In the meantime, Samsung is trying to control the situation. After all, not only AnandTech is covering this issue, Arstechnica is in it as well. In a statement to CNET UK, Samsung defends the Note 3. It says, ""The Galaxy Note 3 maximises its CPU/GPU frequencies when running features that demand substantial performance. This was not an attempt to exaggerate particular benchmarking results. We remain committed to providing our customers with the best possible user experience."

I'd say this hilarious meme from Nextpowerup (below) sums it up quite nicely.
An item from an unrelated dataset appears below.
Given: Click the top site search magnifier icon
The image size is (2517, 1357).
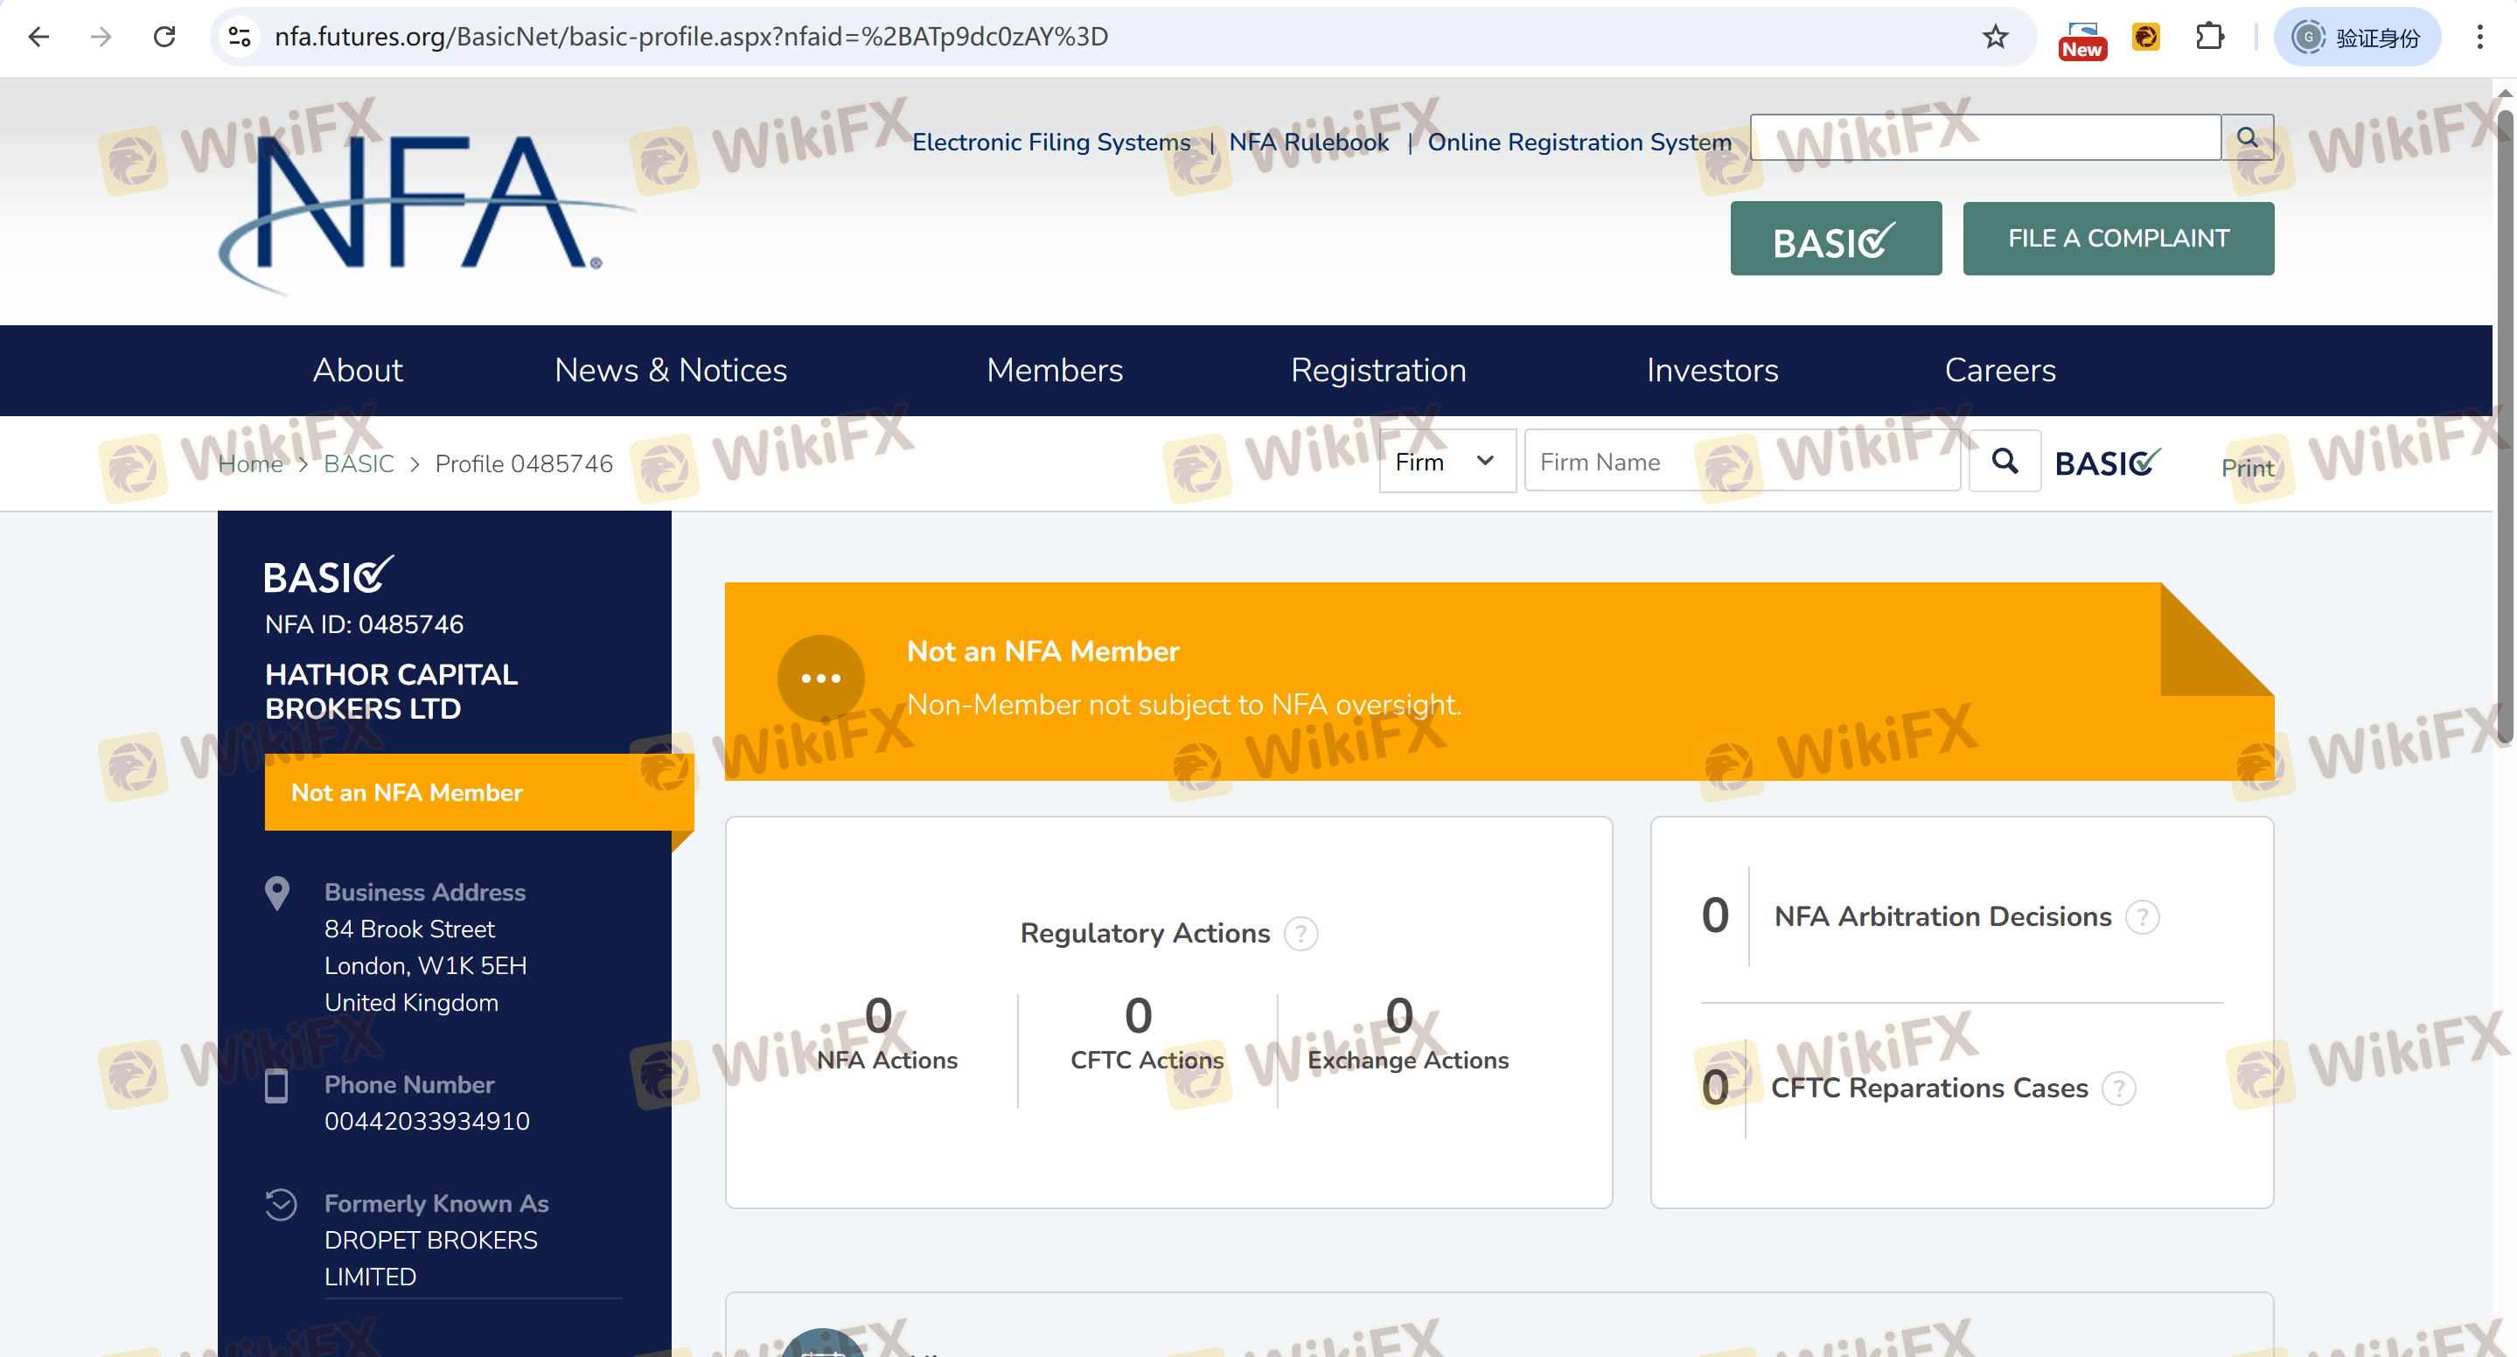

The conclusive lines of AnandTech's coverage makes all this also relevant to the industry we're mostly tied to. He writes,

"The hilarious part of all of this is we're still talking about small gains in performance. The impact on our CPU tests is 0 - 5%, and somewhere south of 10% on our GPU benchmarks as far as we can tell. I can't stress enough that it would be far less painful for the OEMs to just stop this nonsense and instead demand better performance/power efficiency from their silicon vendors. Whether the OEMs choose to change or not however, we’ve seen how this story ends. We're very much in the mid-1990s PC era in terms of mobile benchmarks. What follows next are application based tests and suites. Then comes the fun part of course. Intel, Qualcomm and Samsung are all involved in their own benchmarking efforts, many of which will come to light over the coming years. The problem will then quickly shift from gaming simple micro benchmarks to which "real world" tests are unfairly optimized which architectures. This should all sound very familiar. To borrow from Brian's Galaxy Gear review (and BSG): "all this has happened before, and all of it will happen again.".

Interesting note: Apple is apparently not cheating the benchmarks.